The nine-month project, funded by the National Cataloguing Grants Programme for Archives, has included the transcription of 1,446 letters and notes written to, or received by, Watts. The Collection reveals the professional and personal relationships of one of Britain's most significant artists, providing an invaluable source of material for researchers, students and those with an interest in British art in the nineteenth century.
Watts is celebrated for his portraits of eminent Victorians, known as his 'Hall of Fame' series, and the letters in the Collection, held in the Gallery's Heinz Archive and Library, reflect the impressive artistic, political, academic and social circles in which he moved. From his London residence, Little Holland House, where he lived with the bohemian Prinsep family, Watts corresponded with the Victorian elite and counted many 'celebrities' of the time his close friends, including William Ewart Gladstone, Dante Gabriel Rossetti, Alfred Tennyson, John Everett Millais, Cecil Rhodes, Cardinal Manning, Julia Margaret Cameron and James Martineau.
Other highlights of the Collection include letters revealing the ideas behind his magnificent symbolist paintings; hundreds of letters between Watts and his art supplier, Winsor and Newton, detailing the secrets of his artistic practice and unusual techniques; and correspondence regarding his exhibitions, including one of over 200 of his works in 1881-82, which was the first ever retrospective of any living British artist, and another in New York in 1884-85. Other letters of interest record appointments for sittings, social engagements and his physical health.
The letters were compiled by Watts's second wife Mary Seton Watts (1849-1938) following her husband's death, in preparation for her biography of him, published in 1912. In July 1905, Mary Watts advertised for the loan of Watts's letters, intending to make copies for biographical research. The correspondence, both original and copied, was arranged and pasted into 15 albums, of which the National Portrait Gallery acquired 14, plus many loose letters.

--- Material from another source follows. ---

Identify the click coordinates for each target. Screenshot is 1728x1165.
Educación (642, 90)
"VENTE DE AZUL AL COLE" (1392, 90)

The Heinz Archive and Library of the National Portrait Gallery, London, documents the history of the institution and its activities, and is the leading centre for research in the field of British portraiture. It also includes archive collections acquired from external sources, including the papers of key portrait artists and art historians. The Watts Collection is one of the most significant of these collections.